Retype the entire listing, keeping every word as it is.
[Opening RECORDS SHOWN section]
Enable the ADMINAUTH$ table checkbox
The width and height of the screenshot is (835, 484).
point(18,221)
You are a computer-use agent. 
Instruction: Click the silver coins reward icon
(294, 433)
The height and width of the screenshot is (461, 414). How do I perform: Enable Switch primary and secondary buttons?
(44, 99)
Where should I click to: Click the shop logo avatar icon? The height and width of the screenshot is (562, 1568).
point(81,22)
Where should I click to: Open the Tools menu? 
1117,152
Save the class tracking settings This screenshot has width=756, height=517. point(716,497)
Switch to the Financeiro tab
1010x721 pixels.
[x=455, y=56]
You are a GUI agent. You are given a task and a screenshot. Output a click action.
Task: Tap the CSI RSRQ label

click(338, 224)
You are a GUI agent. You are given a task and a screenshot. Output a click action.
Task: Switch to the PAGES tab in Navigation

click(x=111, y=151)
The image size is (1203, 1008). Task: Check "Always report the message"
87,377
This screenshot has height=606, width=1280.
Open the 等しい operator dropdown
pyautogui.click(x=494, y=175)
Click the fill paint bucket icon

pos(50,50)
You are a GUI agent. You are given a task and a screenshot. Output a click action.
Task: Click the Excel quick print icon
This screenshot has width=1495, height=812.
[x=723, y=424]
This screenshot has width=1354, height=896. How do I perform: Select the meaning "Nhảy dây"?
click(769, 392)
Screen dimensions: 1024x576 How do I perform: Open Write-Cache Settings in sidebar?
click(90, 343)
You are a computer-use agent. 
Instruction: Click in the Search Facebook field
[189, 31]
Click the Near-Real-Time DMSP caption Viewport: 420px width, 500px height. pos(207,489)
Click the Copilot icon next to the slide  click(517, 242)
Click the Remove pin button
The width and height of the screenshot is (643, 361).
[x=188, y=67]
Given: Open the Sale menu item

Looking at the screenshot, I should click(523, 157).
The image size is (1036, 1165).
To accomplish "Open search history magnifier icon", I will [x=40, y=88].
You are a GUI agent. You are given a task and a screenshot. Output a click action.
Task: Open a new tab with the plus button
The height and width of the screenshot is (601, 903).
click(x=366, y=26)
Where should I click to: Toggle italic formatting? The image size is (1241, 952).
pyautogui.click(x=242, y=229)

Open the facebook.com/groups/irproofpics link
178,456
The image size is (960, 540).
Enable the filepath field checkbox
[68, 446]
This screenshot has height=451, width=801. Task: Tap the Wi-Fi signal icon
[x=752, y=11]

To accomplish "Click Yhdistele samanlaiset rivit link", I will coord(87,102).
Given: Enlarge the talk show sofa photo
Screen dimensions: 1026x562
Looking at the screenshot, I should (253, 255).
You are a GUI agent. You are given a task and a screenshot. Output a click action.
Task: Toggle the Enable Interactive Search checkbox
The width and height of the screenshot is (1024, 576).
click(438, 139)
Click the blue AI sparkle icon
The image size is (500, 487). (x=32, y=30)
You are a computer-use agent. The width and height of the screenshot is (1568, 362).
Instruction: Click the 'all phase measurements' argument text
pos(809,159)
[Closing RECORDS SHOWN section]
**EXPECTED OUTPUT:**
Enable the ADMINAUTH$ table checkbox
The width and height of the screenshot is (835, 484).
point(18,221)
You are a computer-use agent. 
Instruction: Click the silver coins reward icon
(294, 433)
The height and width of the screenshot is (461, 414). How do I perform: Enable Switch primary and secondary buttons?
(44, 99)
Where should I click to: Click the shop logo avatar icon? The height and width of the screenshot is (562, 1568).
point(81,22)
Where should I click to: Open the Tools menu? 
1117,152
Save the class tracking settings This screenshot has width=756, height=517. point(716,497)
Switch to the Financeiro tab
1010x721 pixels.
[x=455, y=56]
You are a GUI agent. You are given a task and a screenshot. Output a click action.
Task: Tap the CSI RSRQ label

click(338, 224)
You are a GUI agent. You are given a task and a screenshot. Output a click action.
Task: Switch to the PAGES tab in Navigation

click(x=111, y=151)
The image size is (1203, 1008). Task: Check "Always report the message"
87,377
This screenshot has height=606, width=1280.
Open the 等しい operator dropdown
pyautogui.click(x=494, y=175)
Click the fill paint bucket icon

pos(50,50)
You are a GUI agent. You are given a task and a screenshot. Output a click action.
Task: Click the Excel quick print icon
This screenshot has width=1495, height=812.
[x=723, y=424]
This screenshot has width=1354, height=896. How do I perform: Select the meaning "Nhảy dây"?
click(769, 392)
Screen dimensions: 1024x576 How do I perform: Open Write-Cache Settings in sidebar?
click(90, 343)
You are a computer-use agent. 
Instruction: Click in the Search Facebook field
[189, 31]
Click the Near-Real-Time DMSP caption Viewport: 420px width, 500px height. pos(207,489)
Click the Copilot icon next to the slide  click(517, 242)
Click the Remove pin button
The width and height of the screenshot is (643, 361).
[x=188, y=67]
Given: Open the Sale menu item

Looking at the screenshot, I should click(523, 157).
The image size is (1036, 1165).
To accomplish "Open search history magnifier icon", I will [x=40, y=88].
You are a GUI agent. You are given a task and a screenshot. Output a click action.
Task: Open a new tab with the plus button
The height and width of the screenshot is (601, 903).
click(x=366, y=26)
Where should I click to: Toggle italic formatting? The image size is (1241, 952).
pyautogui.click(x=242, y=229)

Open the facebook.com/groups/irproofpics link
178,456
The image size is (960, 540).
Enable the filepath field checkbox
[68, 446]
This screenshot has height=451, width=801. Task: Tap the Wi-Fi signal icon
[x=752, y=11]

To accomplish "Click Yhdistele samanlaiset rivit link", I will coord(87,102).
Given: Enlarge the talk show sofa photo
Screen dimensions: 1026x562
Looking at the screenshot, I should (253, 255).
You are a GUI agent. You are given a task and a screenshot. Output a click action.
Task: Toggle the Enable Interactive Search checkbox
The width and height of the screenshot is (1024, 576).
click(438, 139)
Click the blue AI sparkle icon
The image size is (500, 487). (x=32, y=30)
You are a computer-use agent. The width and height of the screenshot is (1568, 362).
Instruction: Click the 'all phase measurements' argument text
pos(809,159)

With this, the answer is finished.